**WRITTEN EXERCISE:**
Copy the records below word for word, with nothing changed.
** START PROVIDED DATA **
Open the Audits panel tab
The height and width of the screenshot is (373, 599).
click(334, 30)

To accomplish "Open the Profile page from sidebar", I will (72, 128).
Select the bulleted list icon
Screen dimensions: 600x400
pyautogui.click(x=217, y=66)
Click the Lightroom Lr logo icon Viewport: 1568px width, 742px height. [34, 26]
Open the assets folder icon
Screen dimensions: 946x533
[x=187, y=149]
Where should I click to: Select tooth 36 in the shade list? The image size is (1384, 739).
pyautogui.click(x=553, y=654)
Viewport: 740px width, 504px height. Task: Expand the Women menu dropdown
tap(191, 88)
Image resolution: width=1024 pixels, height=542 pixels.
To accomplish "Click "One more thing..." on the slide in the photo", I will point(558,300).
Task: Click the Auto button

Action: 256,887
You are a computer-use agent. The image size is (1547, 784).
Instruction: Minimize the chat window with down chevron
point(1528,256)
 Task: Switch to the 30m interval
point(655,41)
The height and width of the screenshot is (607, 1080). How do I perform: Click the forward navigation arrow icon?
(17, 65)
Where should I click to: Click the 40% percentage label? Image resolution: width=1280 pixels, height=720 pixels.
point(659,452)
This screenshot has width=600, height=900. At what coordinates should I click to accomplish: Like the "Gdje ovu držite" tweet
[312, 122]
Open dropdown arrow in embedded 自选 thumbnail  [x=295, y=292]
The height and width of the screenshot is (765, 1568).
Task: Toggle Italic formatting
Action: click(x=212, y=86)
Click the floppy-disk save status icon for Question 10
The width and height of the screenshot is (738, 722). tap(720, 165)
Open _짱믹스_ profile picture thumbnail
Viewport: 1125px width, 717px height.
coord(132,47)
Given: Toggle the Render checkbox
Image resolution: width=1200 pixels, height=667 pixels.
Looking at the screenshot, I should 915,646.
** END PROVIDED DATA **
**EXERCISE RESULT:**
Open the Audits panel tab
The height and width of the screenshot is (373, 599).
click(334, 30)

To accomplish "Open the Profile page from sidebar", I will (72, 128).
Select the bulleted list icon
Screen dimensions: 600x400
pyautogui.click(x=217, y=66)
Click the Lightroom Lr logo icon Viewport: 1568px width, 742px height. [34, 26]
Open the assets folder icon
Screen dimensions: 946x533
[x=187, y=149]
Where should I click to: Select tooth 36 in the shade list? The image size is (1384, 739).
pyautogui.click(x=553, y=654)
Viewport: 740px width, 504px height. Task: Expand the Women menu dropdown
tap(191, 88)
Image resolution: width=1024 pixels, height=542 pixels.
To accomplish "Click "One more thing..." on the slide in the photo", I will point(558,300).
Task: Click the Auto button

Action: 256,887
You are a computer-use agent. The image size is (1547, 784).
Instruction: Minimize the chat window with down chevron
point(1528,256)
 Task: Switch to the 30m interval
point(655,41)
The height and width of the screenshot is (607, 1080). How do I perform: Click the forward navigation arrow icon?
(17, 65)
Where should I click to: Click the 40% percentage label? Image resolution: width=1280 pixels, height=720 pixels.
point(659,452)
This screenshot has width=600, height=900. At what coordinates should I click to accomplish: Like the "Gdje ovu držite" tweet
[312, 122]
Open dropdown arrow in embedded 自选 thumbnail  [x=295, y=292]
The height and width of the screenshot is (765, 1568).
Task: Toggle Italic formatting
Action: click(x=212, y=86)
Click the floppy-disk save status icon for Question 10
The width and height of the screenshot is (738, 722). tap(720, 165)
Open _짱믹스_ profile picture thumbnail
Viewport: 1125px width, 717px height.
coord(132,47)
Given: Toggle the Render checkbox
Image resolution: width=1200 pixels, height=667 pixels.
Looking at the screenshot, I should 915,646.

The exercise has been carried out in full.